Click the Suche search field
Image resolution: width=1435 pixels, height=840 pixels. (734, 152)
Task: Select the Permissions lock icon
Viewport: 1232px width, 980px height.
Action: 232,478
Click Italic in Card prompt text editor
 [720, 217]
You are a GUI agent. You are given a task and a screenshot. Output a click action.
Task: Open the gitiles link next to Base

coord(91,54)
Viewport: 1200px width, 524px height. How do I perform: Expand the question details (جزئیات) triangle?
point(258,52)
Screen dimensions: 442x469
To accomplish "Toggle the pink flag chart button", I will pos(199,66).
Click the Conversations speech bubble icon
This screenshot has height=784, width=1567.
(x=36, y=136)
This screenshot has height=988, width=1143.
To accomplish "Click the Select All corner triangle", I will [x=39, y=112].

****************

» TASK GOAL: Once you have read the data, copy all of it out exactly.

» WRITTEN REPLY:
Click the Suche search field
Image resolution: width=1435 pixels, height=840 pixels. (734, 152)
Task: Select the Permissions lock icon
Viewport: 1232px width, 980px height.
Action: 232,478
Click Italic in Card prompt text editor
 [720, 217]
You are a GUI agent. You are given a task and a screenshot. Output a click action.
Task: Open the gitiles link next to Base

coord(91,54)
Viewport: 1200px width, 524px height. How do I perform: Expand the question details (جزئیات) triangle?
point(258,52)
Screen dimensions: 442x469
To accomplish "Toggle the pink flag chart button", I will pos(199,66).
Click the Conversations speech bubble icon
This screenshot has height=784, width=1567.
(x=36, y=136)
This screenshot has height=988, width=1143.
To accomplish "Click the Select All corner triangle", I will [x=39, y=112].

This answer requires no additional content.